Ciemna scena, ciemno pod sceną, gra muzyka, a na scenie młoda dziewczyna śpiewa tak, że nie sposób się nią nie zainteresować. Wydawać by się mogło, że muzycy schowali się w zakamarkach i nie dosięga ich światło. Nic bardziej mylnego The Pau czyli po prostu Paulina, sama komponuje muzykę. Następnie przy pomocy komputera jej kompozycja jest odtwarzana podczas koncertu. Zapytana jak wygląda jej proces tworzenia odpowiada –Nalewam sobie wannę pełną gorącej wody, wchodzę do wody, zanurzam nogi, nalewam lampkę szampana i piszę. Czasami powstaje najpierw muzyka, a czasami najpierw tekst.
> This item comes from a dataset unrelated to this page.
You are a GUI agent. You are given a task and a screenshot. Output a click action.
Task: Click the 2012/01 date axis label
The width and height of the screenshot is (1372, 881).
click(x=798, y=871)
Najczęściej zaczyna się od zwykłego brzdąkania na gitarze.. I właśnie z tego brzdąkania powstaje genialne noisowe granie, trochę brudne brzmienie. -Dobrze byłoby ją usłyszeć w zespole, to co tworzy ma angielskie brzmienie” – dodaje Suchy z Sfinks700.
Emocje po pierwszym występie jeszcze nie zdążyły opaść, a Organek z zespołem już pojawił się na scenie. Koncert rozpoczął się niezwykłym utworem ,,King of the Parasites”, który wywołuje wiele różnych emocji. Zaraz po nim zespół zagrał znane już utwory jak ,,Kate Moss”, ,,Głupi ja” czy ,,O, matko!”. Podczas koncertu na scenę został zaproszony Kev Fox i wspólnie wykonali utwór z jego repertuaru. Tomasz opowiedział jak powstała idea tego spontanicznego występu. – Dzisiaj wystąpiliśmy z Kevem zadzwonił do nas, że chętnie wpadnie. Pomyślałem, że warto razem zagrać. Podczas próby zespołu, napisałem chłopakom akordy. Nie mieliśmy żadnej próby z Kevem. Takie sytuacje uwielbiam, bo jak się ludzie czują i naprawdę robią coś z sercem to wychodzą piękne rzeczy. I nawet jestem szczęśliwy, że tej próby nie było – opowiada. Wszyscy przez cały koncert byli skupieni na muzyce. Można było wyczuć pozytywną energię ze sceny. Tomasz Organek wraz z muzykami basistą Adamem Staszewskim, perkusistą Robertem Markiewiczem oraz Tomaszem Lewandowskim na klawiszach stworzyli prawdziwy vintage rockowy klimat. Jest mega progres, pojawiło się trzy razy więcej ludzi, niż na ostatnim koncercie i naprawdę mi się podoba – mówi właściciel Sfinks 700.